Preface

Modeling and simulation of semiconductor materials, devices, and circuits have been the driving force for the development of semiconductor technology and have contributed significantly to a comprehensive understanding of their operation. Moreover, it is estimated that Technology Computer Aided Design (TCAD) can reduce the cost of the technology, circuits, and system development, hence reducing time-to-market. The ever-increasing demand for more advanced technologies is driving the shrinking of critical dimensions of integrated circuit (IC) devices. Recent investigations in microelectronics have concentrated on further enhancing device performance while addressing the challenges associated with continuous scaling. Analysis using state-of the-art device modeling has helped the process of miniaturization of MOSFETs through recent decades in characterizing their parameters and predicting their behavior in material, device, and system level. Moreover, modeling and simulation provide a deeper understanding of the critical issues surrounding device scaling and its impact on circuit system level, including functionality and reliability of its operation.
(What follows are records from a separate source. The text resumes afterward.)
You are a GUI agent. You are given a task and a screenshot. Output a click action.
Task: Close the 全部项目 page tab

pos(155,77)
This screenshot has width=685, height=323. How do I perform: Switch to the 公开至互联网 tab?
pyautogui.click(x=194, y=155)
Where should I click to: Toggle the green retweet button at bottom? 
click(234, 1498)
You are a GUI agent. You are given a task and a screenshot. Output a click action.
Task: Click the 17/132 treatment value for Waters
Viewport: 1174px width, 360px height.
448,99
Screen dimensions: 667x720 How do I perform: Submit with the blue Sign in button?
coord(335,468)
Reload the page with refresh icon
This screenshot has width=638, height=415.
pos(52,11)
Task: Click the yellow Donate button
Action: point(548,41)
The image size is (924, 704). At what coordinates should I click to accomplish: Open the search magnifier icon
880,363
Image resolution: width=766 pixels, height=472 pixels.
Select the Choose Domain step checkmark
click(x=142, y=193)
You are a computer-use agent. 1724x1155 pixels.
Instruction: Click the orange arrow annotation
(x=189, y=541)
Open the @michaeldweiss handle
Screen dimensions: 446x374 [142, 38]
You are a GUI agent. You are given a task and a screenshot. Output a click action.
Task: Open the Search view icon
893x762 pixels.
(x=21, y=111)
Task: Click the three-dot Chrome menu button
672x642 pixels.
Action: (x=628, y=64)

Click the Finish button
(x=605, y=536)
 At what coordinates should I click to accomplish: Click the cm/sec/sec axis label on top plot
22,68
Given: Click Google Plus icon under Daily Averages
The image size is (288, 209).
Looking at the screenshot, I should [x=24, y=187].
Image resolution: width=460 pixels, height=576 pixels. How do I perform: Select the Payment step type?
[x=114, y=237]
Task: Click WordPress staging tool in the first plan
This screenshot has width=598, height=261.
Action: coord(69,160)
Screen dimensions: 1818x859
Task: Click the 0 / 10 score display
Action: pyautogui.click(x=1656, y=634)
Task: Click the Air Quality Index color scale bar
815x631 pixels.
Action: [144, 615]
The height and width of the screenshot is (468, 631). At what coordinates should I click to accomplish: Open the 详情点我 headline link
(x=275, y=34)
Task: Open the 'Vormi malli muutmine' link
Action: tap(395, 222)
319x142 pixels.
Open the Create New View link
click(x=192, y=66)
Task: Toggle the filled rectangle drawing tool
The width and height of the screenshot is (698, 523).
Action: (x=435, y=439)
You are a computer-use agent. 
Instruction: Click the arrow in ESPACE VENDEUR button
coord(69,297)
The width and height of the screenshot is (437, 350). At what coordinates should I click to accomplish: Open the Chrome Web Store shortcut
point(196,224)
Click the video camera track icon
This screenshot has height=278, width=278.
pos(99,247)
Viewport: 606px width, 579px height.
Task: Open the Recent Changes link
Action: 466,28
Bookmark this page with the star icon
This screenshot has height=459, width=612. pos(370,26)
Chapter 1: The isolation of graphene has marked a bold turn in materials science away from 2D materials. The distinguishing feature is a crystalline structure that can be one or two atomic layers thick, with 2D materials, including extraordinary mechanical, electrical, and optical properties, whose values differ substantially from those of their bulk counterparts. This particular profile opens up an avenue of very transformative possibilities regarding 2D materials in the area of microelectronic, optoelectronic, and nanotechnological fields. The intrinsic properties of 2D materials hold layered configurations, which are held together by weak van der Waals forces. Therefore, exfoliation into monolayers is made easy; one can stack various kinds of 2D materials to form heterostructures, thereby giving the material adaptive properties that can be tailored for targeted applications.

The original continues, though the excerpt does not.